IV. COMMUNICATIONS NON PROTÉGÉES PAR LE SECRET PROFESSIONNEL DE L’AVOCAT
[14] Pour les motifs exposés ci-après, exception faite des communications faisant état de conseils juridiques fournis par l’avocat, la preuve que M. Genaille propose de présenter ne satisfait pas les critères du privilège du secret professionnel de l’avocat. Plus précisément, je conclus que le privilège du secret professionnel de l’avocat ne s’étend pas aux éléments de preuve touchant les recherches que M. Genaille a faites, les dossiers qu’il a tenus ou les observations qu’il a formulées en 2012-2013, quand il était chargé de traiter les nombreuses demandes. Je pense entre autres à tout témoignage portant sur les résultats de l’examen indépendant mené par M. Genaille, les faits dont il a connaissance et les discussions qu’il a eues avec la cheffe et le conseil en l’absence des avocats.
A. S’agit-il de communications avocat-client?
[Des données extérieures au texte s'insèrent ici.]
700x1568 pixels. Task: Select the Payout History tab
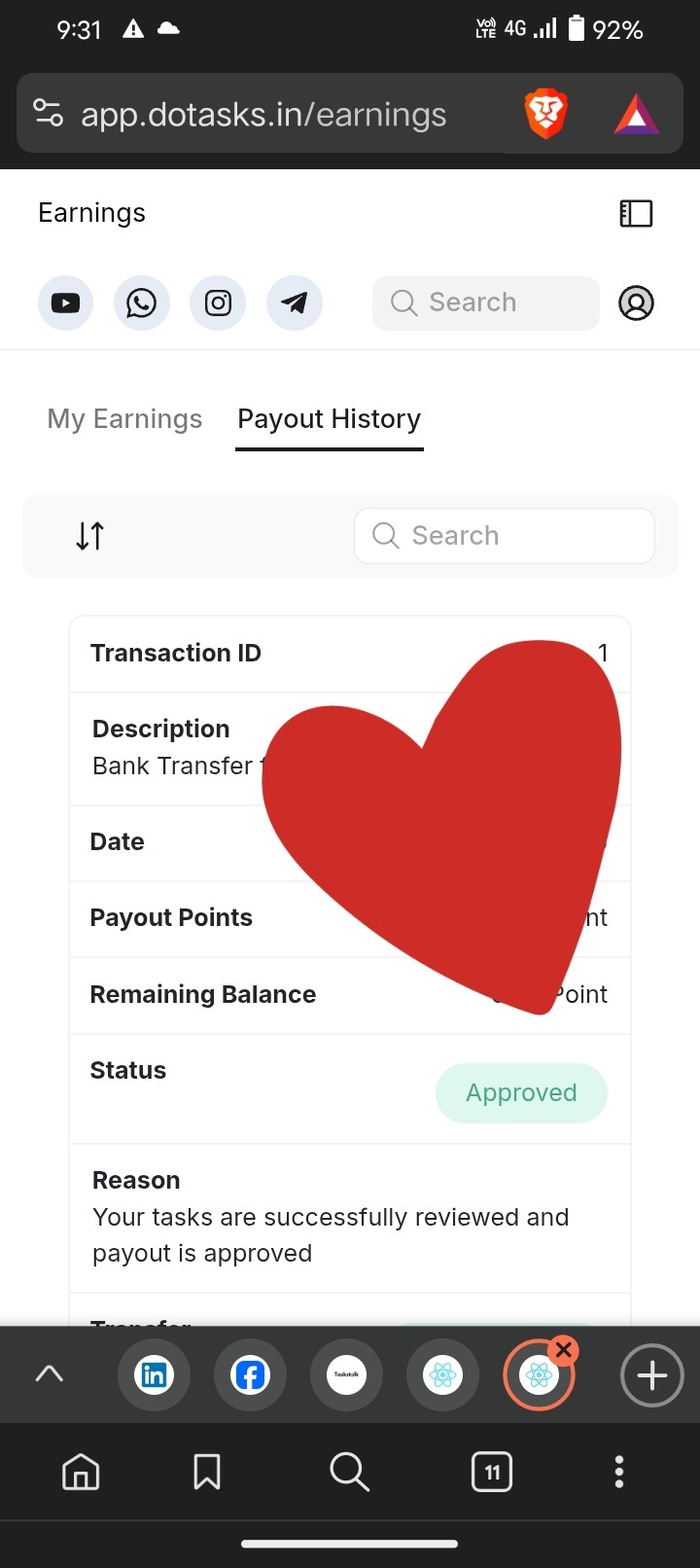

[15] M. Genaille n’est pas avocat. Il est clair que ses échanges avec la Première Nation de Peters ne constituent pas, à proprement parler, des communications avocat-client. En l’espèce, il faut déterminer si le privilège du secret professionnel de l’avocat, qui protège les communications entre la Première Nation de Peters et ses avocats à l’époque pertinente, s’applique aussi aux communications avec M. Genaille, c’est-à-dire si l’une des quatre situations où les communications avec des tiers sont protégées par le secret professionnel de l’avocat, comme il est indiqué dans la jurisprudence mentionnée précédemment, s’applique en l’espèce. J’examinerai ci-dessous si l’une ou l’autre de ces situations s’applique dans la présente affaire.
(i) Le privilège du secret professionnel de l’avocat s’étend-il aux communications avec un tiers dans la présente affaire?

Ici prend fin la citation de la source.